» **To do**
A stretch of the entries below is to be set down exactly, running from the line with "At what coordinates" through the line with "Task: Click the Nationals team logo", both included, and no other line.

++++ Supplied entries

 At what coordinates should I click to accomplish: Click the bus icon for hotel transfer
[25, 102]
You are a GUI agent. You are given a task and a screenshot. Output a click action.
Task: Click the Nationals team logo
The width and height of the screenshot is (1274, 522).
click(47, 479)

++++++++
++++ Supplied entries

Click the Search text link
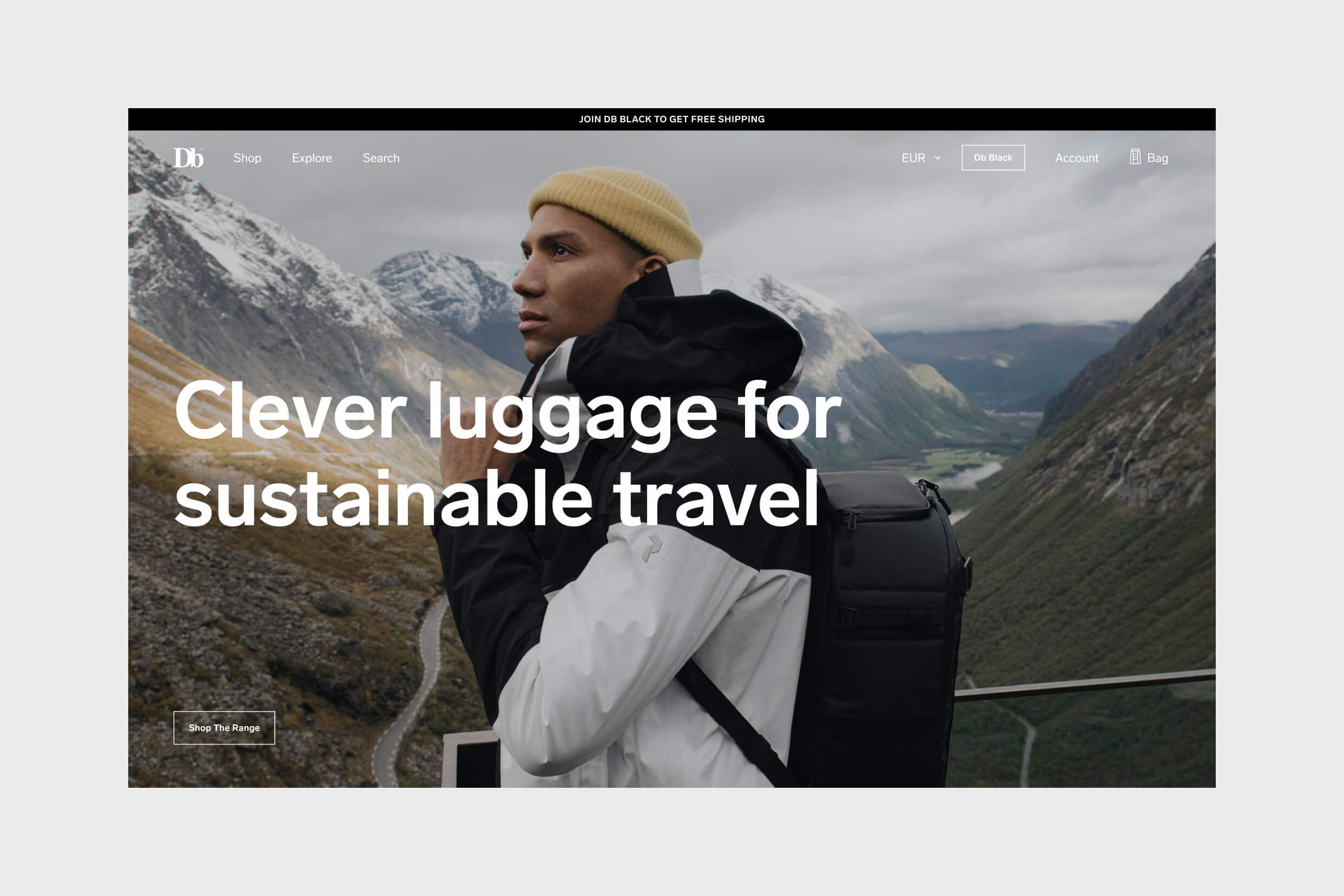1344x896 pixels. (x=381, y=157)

++++++++

» **Solution for this problem**
 At what coordinates should I click to accomplish: Click the bus icon for hotel transfer
[25, 102]
You are a GUI agent. You are given a task and a screenshot. Output a click action.
Task: Click the Nationals team logo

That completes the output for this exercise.